Only the lines from the one containing "Where should I" through the last line below belong in your copy; transcribe them exactly and omit any pictures.

EXERCISE DATA
★ ★ ★
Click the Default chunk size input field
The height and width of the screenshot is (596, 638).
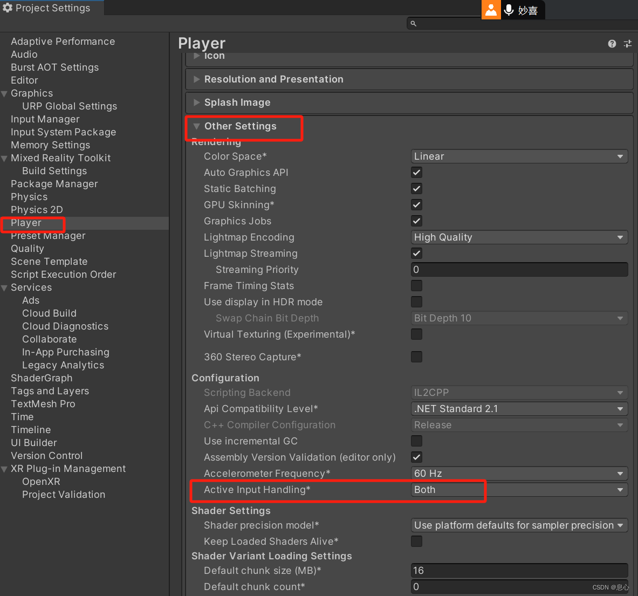(x=519, y=570)
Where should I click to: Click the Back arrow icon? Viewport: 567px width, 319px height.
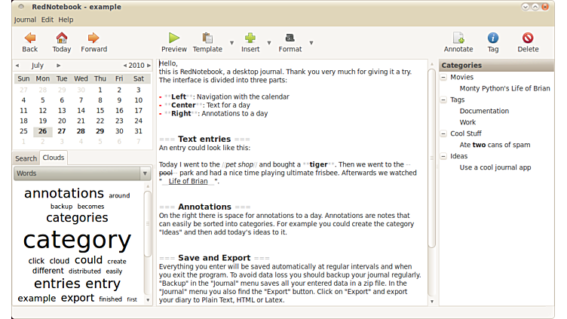29,38
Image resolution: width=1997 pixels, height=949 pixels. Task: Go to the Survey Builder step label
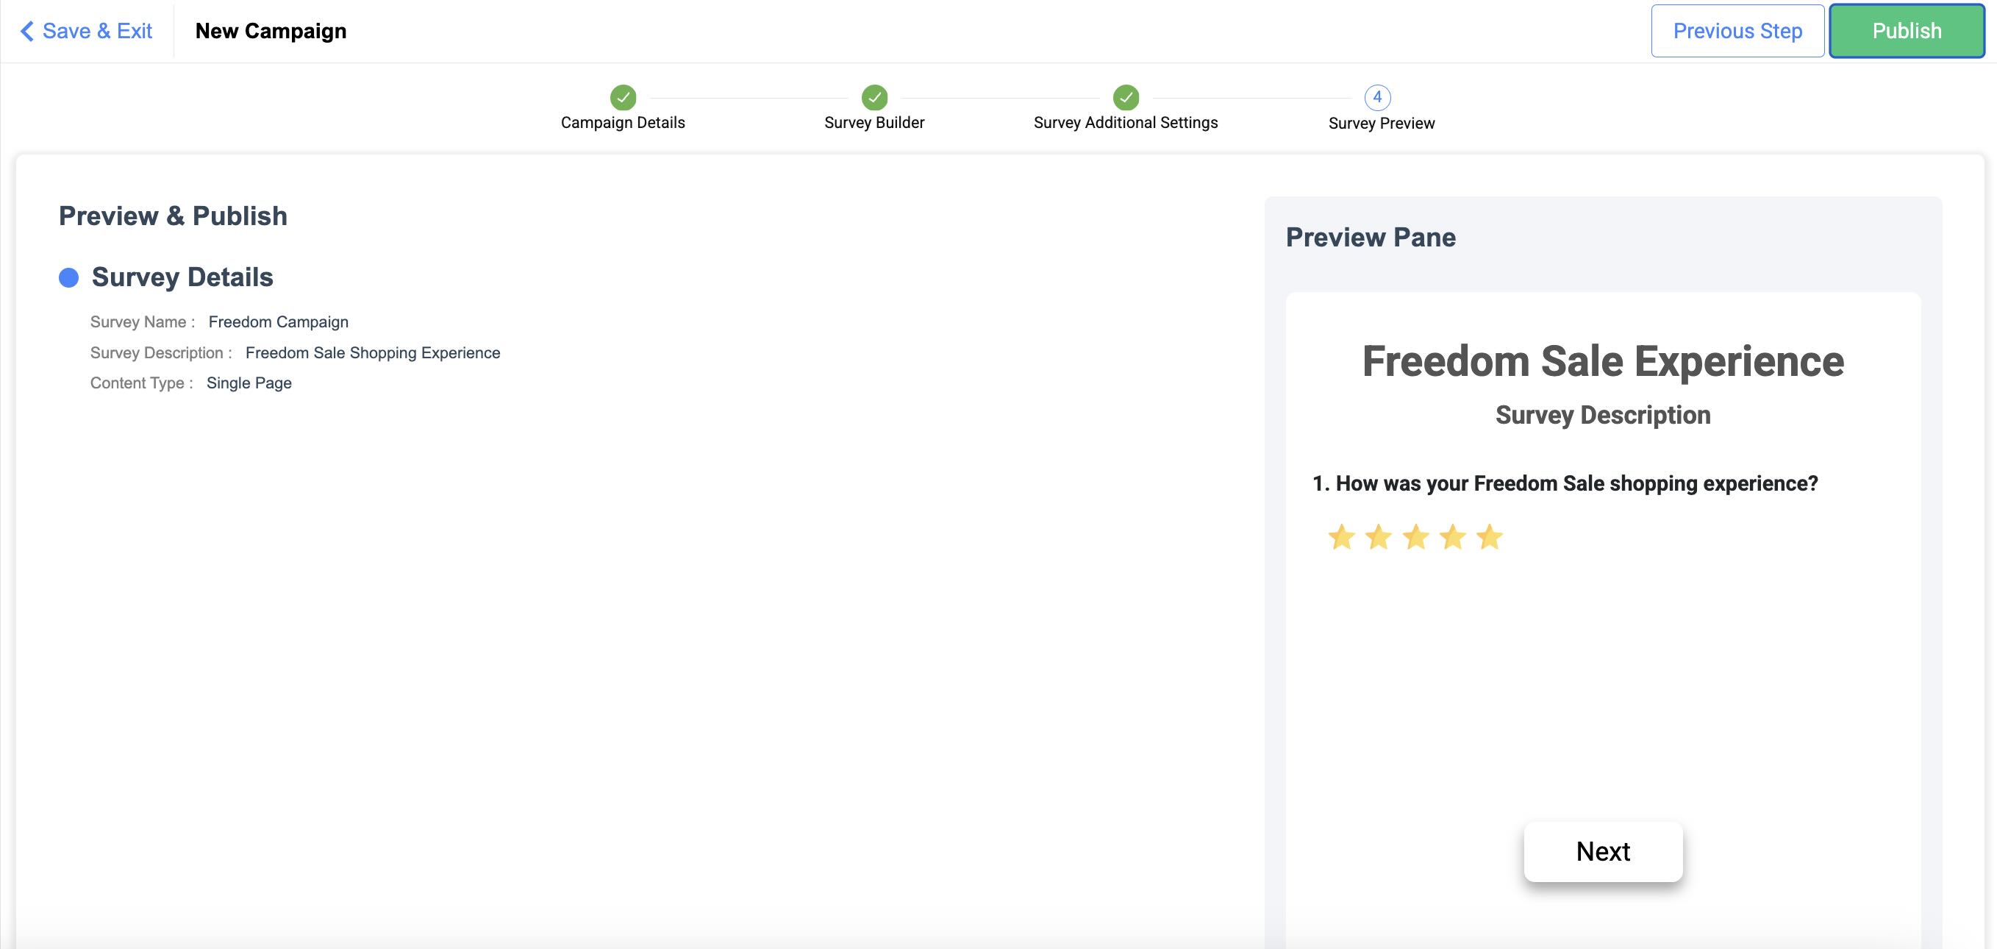point(874,123)
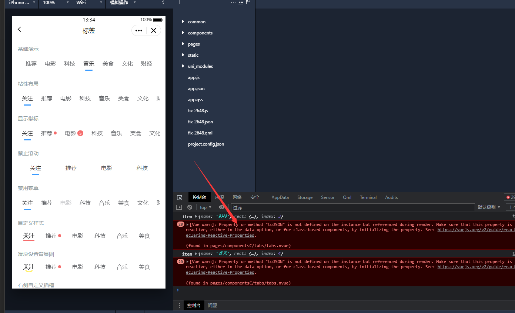Open the 默认级别 log level dropdown
The width and height of the screenshot is (515, 313).
[x=489, y=207]
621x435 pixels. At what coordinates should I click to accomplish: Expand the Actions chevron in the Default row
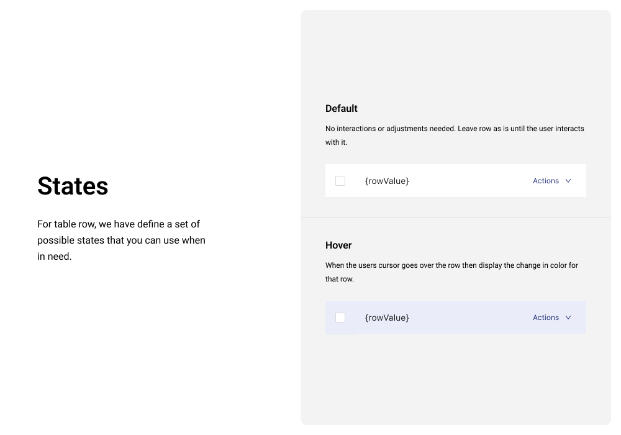[x=568, y=181]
★ ★ ★
TASK RESPONSE
Where should I click to: Click the Back arrow icon? Viewport: 567px width, 319px height.
29,38
Image resolution: width=1997 pixels, height=949 pixels. Task: Go to the Survey Builder step label
point(874,123)
Open the 默认级别 log level dropdown
The width and height of the screenshot is (515, 313).
[x=489, y=207]
621x435 pixels. At what coordinates should I click to accomplish: Expand the Actions chevron in the Default row
[x=568, y=181]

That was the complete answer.